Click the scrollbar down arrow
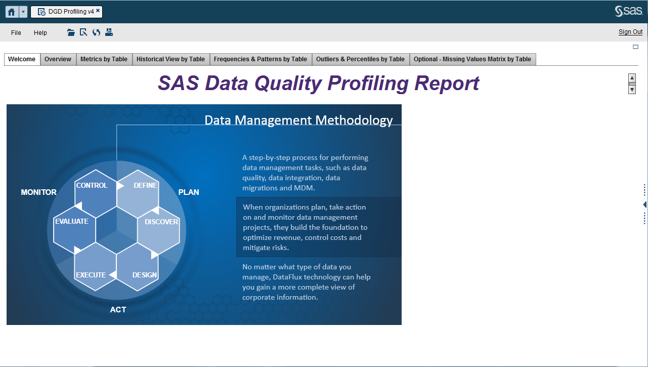The image size is (648, 367). click(x=631, y=90)
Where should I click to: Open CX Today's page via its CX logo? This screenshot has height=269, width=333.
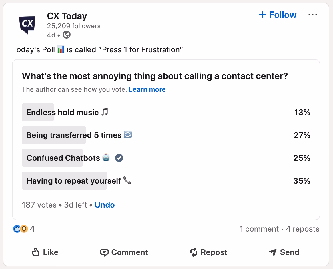[x=27, y=25]
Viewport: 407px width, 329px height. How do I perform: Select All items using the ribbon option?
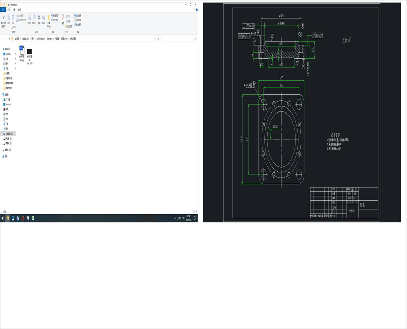[x=77, y=15]
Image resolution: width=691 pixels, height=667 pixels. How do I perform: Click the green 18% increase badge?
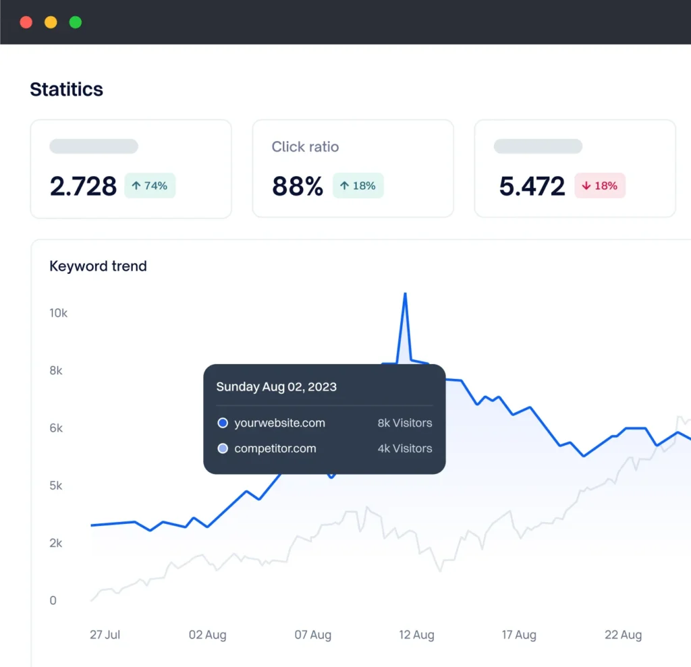(x=358, y=185)
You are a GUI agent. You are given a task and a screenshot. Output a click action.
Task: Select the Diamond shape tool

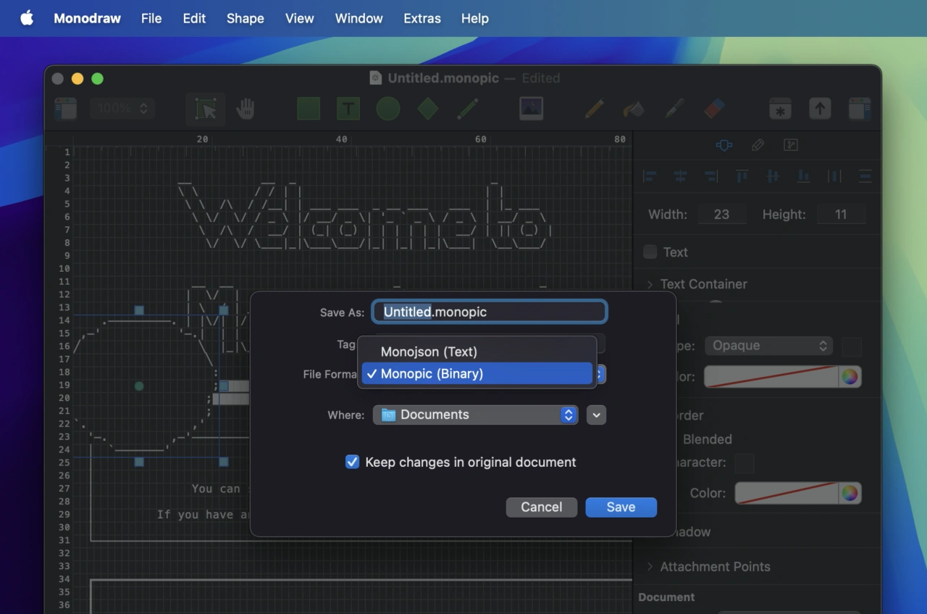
+++
Exercise details =>
Every record above must be copied exactly, and no picture may appear in the copy.

Response to this exercise =>
Click the scrollbar down arrow
The image size is (648, 367). click(x=631, y=90)
Where should I click to: Open CX Today's page via its CX logo? This screenshot has height=269, width=333.
[x=27, y=25]
Viewport: 407px width, 329px height. How do I perform: Select All items using the ribbon option?
[x=77, y=15]
Image resolution: width=691 pixels, height=667 pixels. How do I perform: Click the green 18% increase badge?
(x=358, y=185)
You are a GUI agent. You are given a task and a screenshot. Output a click action.
Task: Select the Diamond shape tool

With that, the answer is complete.